### THE PROBLEM
Could you give the data below again, exactly and completely?
[Start of section]
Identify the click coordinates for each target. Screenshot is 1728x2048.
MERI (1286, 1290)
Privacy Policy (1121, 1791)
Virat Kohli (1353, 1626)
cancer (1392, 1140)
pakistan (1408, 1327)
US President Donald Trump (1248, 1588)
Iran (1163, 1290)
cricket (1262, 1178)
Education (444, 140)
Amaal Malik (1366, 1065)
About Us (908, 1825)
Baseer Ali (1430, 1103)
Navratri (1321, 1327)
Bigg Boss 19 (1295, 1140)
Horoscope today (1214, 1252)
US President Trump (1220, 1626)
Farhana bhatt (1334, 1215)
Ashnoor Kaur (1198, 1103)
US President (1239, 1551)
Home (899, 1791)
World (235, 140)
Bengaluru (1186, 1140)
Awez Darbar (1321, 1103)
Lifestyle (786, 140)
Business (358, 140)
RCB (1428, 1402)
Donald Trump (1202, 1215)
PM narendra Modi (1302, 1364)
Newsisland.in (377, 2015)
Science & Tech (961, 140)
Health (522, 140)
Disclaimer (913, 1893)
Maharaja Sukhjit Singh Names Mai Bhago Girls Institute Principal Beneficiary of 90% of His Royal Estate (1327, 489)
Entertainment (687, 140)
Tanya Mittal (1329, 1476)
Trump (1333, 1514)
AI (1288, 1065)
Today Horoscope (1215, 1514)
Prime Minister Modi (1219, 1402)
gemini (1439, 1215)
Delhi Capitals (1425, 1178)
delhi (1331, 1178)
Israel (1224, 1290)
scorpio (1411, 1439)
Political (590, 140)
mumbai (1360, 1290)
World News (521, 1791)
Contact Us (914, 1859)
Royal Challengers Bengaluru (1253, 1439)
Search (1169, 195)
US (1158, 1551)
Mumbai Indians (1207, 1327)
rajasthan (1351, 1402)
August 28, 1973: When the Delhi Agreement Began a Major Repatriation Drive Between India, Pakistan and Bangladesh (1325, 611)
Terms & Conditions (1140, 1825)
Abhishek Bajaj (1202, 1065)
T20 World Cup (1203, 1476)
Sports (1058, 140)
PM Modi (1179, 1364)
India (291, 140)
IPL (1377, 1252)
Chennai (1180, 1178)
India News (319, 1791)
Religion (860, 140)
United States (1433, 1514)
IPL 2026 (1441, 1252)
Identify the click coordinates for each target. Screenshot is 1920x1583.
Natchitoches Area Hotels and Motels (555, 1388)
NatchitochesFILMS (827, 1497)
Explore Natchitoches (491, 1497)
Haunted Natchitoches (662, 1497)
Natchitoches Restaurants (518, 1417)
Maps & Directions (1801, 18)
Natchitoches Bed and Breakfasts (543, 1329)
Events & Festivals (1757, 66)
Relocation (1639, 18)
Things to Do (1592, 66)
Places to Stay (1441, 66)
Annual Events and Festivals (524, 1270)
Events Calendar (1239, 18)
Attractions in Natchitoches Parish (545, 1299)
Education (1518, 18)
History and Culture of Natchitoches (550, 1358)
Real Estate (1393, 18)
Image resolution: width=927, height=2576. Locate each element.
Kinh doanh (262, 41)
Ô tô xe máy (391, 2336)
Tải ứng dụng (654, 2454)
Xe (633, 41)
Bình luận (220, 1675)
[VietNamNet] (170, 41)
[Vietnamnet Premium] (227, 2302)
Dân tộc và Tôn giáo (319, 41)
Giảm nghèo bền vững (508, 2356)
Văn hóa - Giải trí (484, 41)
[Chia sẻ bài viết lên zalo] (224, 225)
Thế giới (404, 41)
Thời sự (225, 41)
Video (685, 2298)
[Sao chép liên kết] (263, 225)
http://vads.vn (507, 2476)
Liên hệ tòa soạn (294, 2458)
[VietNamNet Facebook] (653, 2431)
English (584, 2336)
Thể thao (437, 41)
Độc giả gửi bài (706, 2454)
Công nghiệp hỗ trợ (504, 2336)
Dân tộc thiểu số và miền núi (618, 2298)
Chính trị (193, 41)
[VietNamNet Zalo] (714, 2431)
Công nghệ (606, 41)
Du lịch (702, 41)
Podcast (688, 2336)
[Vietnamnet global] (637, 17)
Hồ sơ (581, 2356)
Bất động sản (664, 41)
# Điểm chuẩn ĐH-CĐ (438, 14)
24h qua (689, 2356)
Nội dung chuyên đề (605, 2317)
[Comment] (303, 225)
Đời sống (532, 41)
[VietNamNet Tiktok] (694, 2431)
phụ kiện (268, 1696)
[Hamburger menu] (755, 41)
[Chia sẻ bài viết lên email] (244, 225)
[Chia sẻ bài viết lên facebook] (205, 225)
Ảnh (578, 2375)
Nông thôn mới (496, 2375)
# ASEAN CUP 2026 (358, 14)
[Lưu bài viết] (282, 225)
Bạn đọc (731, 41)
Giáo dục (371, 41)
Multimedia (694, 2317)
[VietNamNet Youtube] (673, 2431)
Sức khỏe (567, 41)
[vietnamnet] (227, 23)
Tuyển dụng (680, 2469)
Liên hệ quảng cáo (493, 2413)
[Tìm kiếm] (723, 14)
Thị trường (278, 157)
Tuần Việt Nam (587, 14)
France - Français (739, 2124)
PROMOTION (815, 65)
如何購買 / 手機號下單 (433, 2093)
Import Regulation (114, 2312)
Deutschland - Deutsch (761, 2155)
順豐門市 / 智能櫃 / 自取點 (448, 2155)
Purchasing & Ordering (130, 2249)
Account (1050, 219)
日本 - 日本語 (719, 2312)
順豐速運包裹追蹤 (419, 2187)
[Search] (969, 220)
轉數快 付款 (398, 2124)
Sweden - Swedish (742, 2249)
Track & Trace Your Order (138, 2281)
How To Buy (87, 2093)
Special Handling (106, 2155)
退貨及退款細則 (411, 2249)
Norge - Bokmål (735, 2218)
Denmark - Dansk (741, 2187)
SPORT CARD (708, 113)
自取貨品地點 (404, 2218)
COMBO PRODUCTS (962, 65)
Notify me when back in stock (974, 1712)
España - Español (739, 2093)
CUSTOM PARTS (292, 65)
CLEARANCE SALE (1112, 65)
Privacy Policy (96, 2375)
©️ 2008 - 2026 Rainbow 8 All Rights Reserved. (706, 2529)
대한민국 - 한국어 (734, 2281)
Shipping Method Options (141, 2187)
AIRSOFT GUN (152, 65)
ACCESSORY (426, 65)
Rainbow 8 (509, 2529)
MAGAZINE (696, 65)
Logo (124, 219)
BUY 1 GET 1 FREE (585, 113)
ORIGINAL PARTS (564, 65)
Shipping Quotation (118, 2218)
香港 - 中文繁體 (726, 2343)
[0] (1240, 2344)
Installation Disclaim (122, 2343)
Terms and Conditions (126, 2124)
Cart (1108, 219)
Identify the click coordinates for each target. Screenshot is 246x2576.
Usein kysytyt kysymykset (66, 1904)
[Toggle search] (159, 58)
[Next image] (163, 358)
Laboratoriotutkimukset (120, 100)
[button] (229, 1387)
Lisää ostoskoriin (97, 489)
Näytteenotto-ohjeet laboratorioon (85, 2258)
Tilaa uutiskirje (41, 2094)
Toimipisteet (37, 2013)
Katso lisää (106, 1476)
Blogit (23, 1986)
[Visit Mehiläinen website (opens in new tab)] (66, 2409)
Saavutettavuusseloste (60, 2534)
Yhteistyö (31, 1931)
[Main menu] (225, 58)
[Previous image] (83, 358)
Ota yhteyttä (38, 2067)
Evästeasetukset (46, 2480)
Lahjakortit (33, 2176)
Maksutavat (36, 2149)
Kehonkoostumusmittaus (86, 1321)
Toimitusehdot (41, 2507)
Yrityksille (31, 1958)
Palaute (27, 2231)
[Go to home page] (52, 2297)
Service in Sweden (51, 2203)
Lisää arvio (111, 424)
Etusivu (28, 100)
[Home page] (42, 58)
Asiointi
[End of section]
### ANSWER TO THIS PROBLEM
Identify the click coordinates for each target. Screenshot is 1728x2048.
MERI (1286, 1290)
Privacy Policy (1121, 1791)
Virat Kohli (1353, 1626)
cancer (1392, 1140)
pakistan (1408, 1327)
US President Donald Trump (1248, 1588)
Iran (1163, 1290)
cricket (1262, 1178)
Education (444, 140)
Amaal Malik (1366, 1065)
About Us (908, 1825)
Baseer Ali (1430, 1103)
Navratri (1321, 1327)
Bigg Boss 19 (1295, 1140)
Horoscope today (1214, 1252)
US President Trump (1220, 1626)
Farhana bhatt (1334, 1215)
Ashnoor Kaur (1198, 1103)
US President (1239, 1551)
Home (899, 1791)
World (235, 140)
Bengaluru (1186, 1140)
Awez Darbar (1321, 1103)
Lifestyle (786, 140)
Business (358, 140)
RCB (1428, 1402)
Donald Trump (1202, 1215)
PM narendra Modi (1302, 1364)
Newsisland.in (377, 2015)
Science & Tech (961, 140)
Health (522, 140)
Disclaimer (913, 1893)
Maharaja Sukhjit Singh Names Mai Bhago Girls Institute Principal Beneficiary of 90% of His Royal Estate (1327, 489)
Entertainment (687, 140)
Tanya Mittal (1329, 1476)
Trump (1333, 1514)
AI (1288, 1065)
Today Horoscope (1215, 1514)
Prime Minister Modi (1219, 1402)
gemini (1439, 1215)
Delhi Capitals (1425, 1178)
delhi (1331, 1178)
Israel (1224, 1290)
scorpio (1411, 1439)
Political (590, 140)
mumbai (1360, 1290)
World News (521, 1791)
Contact Us (914, 1859)
Royal Challengers Bengaluru (1253, 1439)
Search (1169, 195)
US (1158, 1551)
Mumbai Indians (1207, 1327)
rajasthan (1351, 1402)
August 28, 1973: When the Delhi Agreement Began a Major Repatriation Drive Between India, Pakistan and Bangladesh (1325, 611)
Terms & Conditions (1140, 1825)
Abhishek Bajaj (1202, 1065)
T20 World Cup (1203, 1476)
Sports (1058, 140)
PM Modi (1179, 1364)
India (291, 140)
IPL (1377, 1252)
Chennai (1180, 1178)
India News (319, 1791)
Religion (860, 140)
United States (1433, 1514)
IPL 2026 (1441, 1252)
Identify the click coordinates for each target. Screenshot is 1920x1583.
Natchitoches Area Hotels and Motels (555, 1388)
NatchitochesFILMS (827, 1497)
Explore Natchitoches (491, 1497)
Haunted Natchitoches (662, 1497)
Natchitoches Restaurants (518, 1417)
Maps & Directions (1801, 18)
Natchitoches Bed and Breakfasts (543, 1329)
Events & Festivals (1757, 66)
Relocation (1639, 18)
Things to Do (1592, 66)
Places to Stay (1441, 66)
Annual Events and Festivals (524, 1270)
Events Calendar (1239, 18)
Attractions in Natchitoches Parish (545, 1299)
Education (1518, 18)
History and Culture of Natchitoches (550, 1358)
Real Estate (1393, 18)
Image resolution: width=927, height=2576. Locate each element.
Kinh doanh (262, 41)
Ô tô xe máy (391, 2336)
Tải ứng dụng (654, 2454)
Xe (633, 41)
Bình luận (220, 1675)
[VietNamNet] (170, 41)
[Vietnamnet Premium] (227, 2302)
Dân tộc và Tôn giáo (319, 41)
Giảm nghèo bền vững (508, 2356)
Văn hóa - Giải trí (484, 41)
[Chia sẻ bài viết lên zalo] (224, 225)
Thế giới (404, 41)
Thời sự (225, 41)
Video (685, 2298)
[Sao chép liên kết] (263, 225)
http://vads.vn (507, 2476)
Liên hệ tòa soạn (294, 2458)
[VietNamNet Facebook] (653, 2431)
English (584, 2336)
Thể thao (437, 41)
Độc giả gửi bài (706, 2454)
Công nghiệp hỗ trợ (504, 2336)
Dân tộc thiểu số và miền núi (618, 2298)
Chính trị (193, 41)
[VietNamNet Zalo] (714, 2431)
Công nghệ (606, 41)
Du lịch (702, 41)
Podcast (688, 2336)
[Vietnamnet global] (637, 17)
Hồ sơ (581, 2356)
Bất động sản (664, 41)
# Điểm chuẩn ĐH-CĐ (438, 14)
24h qua (689, 2356)
Nội dung chuyên đề (605, 2317)
[Comment] (303, 225)
Đời sống (532, 41)
[VietNamNet Tiktok] (694, 2431)
phụ kiện (268, 1696)
[Hamburger menu] (755, 41)
[Chia sẻ bài viết lên email] (244, 225)
[Chia sẻ bài viết lên facebook] (205, 225)
Ảnh (578, 2375)
Nông thôn mới (496, 2375)
# ASEAN CUP 2026 (358, 14)
[Lưu bài viết] (282, 225)
Bạn đọc (731, 41)
Giáo dục (371, 41)
Multimedia (694, 2317)
[VietNamNet Youtube] (673, 2431)
Sức khỏe (567, 41)
[vietnamnet] (227, 23)
Tuyển dụng (680, 2469)
Liên hệ quảng cáo (493, 2413)
[Tìm kiếm] (723, 14)
Thị trường (278, 157)
Tuần Việt Nam (587, 14)
France - Français (739, 2124)
PROMOTION (815, 65)
如何購買 / 手機號下單 (433, 2093)
Import Regulation (114, 2312)
Deutschland - Deutsch (761, 2155)
順豐門市 / 智能櫃 / 自取點 (448, 2155)
Purchasing & Ordering (130, 2249)
Account (1050, 219)
日本 - 日本語 (719, 2312)
順豐速運包裹追蹤 (419, 2187)
[Search] (969, 220)
轉數快 付款 (398, 2124)
Sweden - Swedish (742, 2249)
Track & Trace Your Order (138, 2281)
How To Buy (87, 2093)
Special Handling (106, 2155)
退貨及退款細則 (411, 2249)
Norge - Bokmål (735, 2218)
Denmark - Dansk (741, 2187)
SPORT CARD (708, 113)
自取貨品地點 (404, 2218)
COMBO PRODUCTS (962, 65)
Notify me when back in stock (974, 1712)
España - Español (739, 2093)
CUSTOM PARTS (292, 65)
CLEARANCE SALE (1112, 65)
Privacy Policy (96, 2375)
©️ 2008 - 2026 Rainbow 8 All Rights Reserved. (706, 2529)
대한민국 - 한국어 (734, 2281)
Shipping Method Options (141, 2187)
AIRSOFT GUN (152, 65)
ACCESSORY (426, 65)
Rainbow 8 (509, 2529)
MAGAZINE (696, 65)
Logo (124, 219)
BUY 1 GET 1 FREE (585, 113)
ORIGINAL PARTS (564, 65)
Shipping Quotation (118, 2218)
香港 - 中文繁體 (726, 2343)
[0] (1240, 2344)
Installation Disclaim (122, 2343)
Terms and Conditions (126, 2124)
Cart (1108, 219)
Identify the click coordinates for each target. Screenshot is 246x2576.
Usein kysytyt kysymykset (66, 1904)
[Toggle search] (159, 58)
[Next image] (163, 358)
Laboratoriotutkimukset (120, 100)
[button] (229, 1387)
Lisää ostoskoriin (97, 489)
Näytteenotto-ohjeet laboratorioon (85, 2258)
Tilaa uutiskirje (41, 2094)
Toimipisteet (37, 2013)
Katso lisää (106, 1476)
Blogit (23, 1986)
[Visit Mehiläinen website (opens in new tab)] (66, 2409)
Saavutettavuusseloste (60, 2534)
Yhteistyö (31, 1931)
[Main menu] (225, 58)
[Previous image] (83, 358)
Ota yhteyttä (38, 2067)
Evästeasetukset (46, 2480)
Lahjakortit (33, 2176)
Maksutavat (36, 2149)
Kehonkoostumusmittaus (86, 1321)
Toimitusehdot (41, 2507)
Yrityksille (31, 1958)
Palaute (27, 2231)
[Go to home page] (52, 2297)
Service in Sweden (51, 2203)
Lisää arvio (111, 424)
Etusivu (28, 100)
[Home page] (42, 58)
Asiointi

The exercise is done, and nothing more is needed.